INPUT RECORDS section start

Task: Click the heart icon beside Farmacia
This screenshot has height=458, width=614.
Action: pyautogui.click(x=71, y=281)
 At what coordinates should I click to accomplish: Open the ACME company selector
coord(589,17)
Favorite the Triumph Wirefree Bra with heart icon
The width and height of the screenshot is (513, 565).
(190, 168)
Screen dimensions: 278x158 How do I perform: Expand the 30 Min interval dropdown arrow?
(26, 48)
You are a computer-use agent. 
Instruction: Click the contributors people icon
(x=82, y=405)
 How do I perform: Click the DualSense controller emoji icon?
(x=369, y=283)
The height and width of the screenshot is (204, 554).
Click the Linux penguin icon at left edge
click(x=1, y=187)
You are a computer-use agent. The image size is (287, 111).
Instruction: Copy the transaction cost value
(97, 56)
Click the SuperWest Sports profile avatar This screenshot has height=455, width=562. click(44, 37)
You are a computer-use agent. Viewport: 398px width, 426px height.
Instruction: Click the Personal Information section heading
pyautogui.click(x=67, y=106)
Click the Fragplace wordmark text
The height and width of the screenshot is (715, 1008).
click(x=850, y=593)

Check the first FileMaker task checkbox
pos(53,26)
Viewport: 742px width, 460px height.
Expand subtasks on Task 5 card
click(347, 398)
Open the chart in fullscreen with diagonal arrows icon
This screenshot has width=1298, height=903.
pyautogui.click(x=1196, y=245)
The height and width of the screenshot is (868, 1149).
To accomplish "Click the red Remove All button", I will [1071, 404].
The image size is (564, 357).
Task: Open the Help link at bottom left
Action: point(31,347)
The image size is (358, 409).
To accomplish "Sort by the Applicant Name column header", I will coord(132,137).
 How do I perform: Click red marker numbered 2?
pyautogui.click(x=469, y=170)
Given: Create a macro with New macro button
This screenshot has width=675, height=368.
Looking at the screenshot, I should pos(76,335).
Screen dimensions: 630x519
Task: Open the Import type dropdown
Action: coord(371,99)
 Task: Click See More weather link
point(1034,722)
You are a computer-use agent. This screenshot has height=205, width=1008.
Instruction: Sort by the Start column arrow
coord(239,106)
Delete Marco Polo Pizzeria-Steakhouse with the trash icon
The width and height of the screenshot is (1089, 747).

INPUT RECORDS section end

§ TASK DESCRIPTION
Retype the records above, but only those lines that fall between the line containing "This screenshot has height=458, width=614." and the line containing "Favorite the Triumph", with both of those lines included, exactly as written.

§ ANSWER SPACE
This screenshot has height=458, width=614.
Action: pyautogui.click(x=71, y=281)
 At what coordinates should I click to accomplish: Open the ACME company selector
coord(589,17)
Favorite the Triumph Wirefree Bra with heart icon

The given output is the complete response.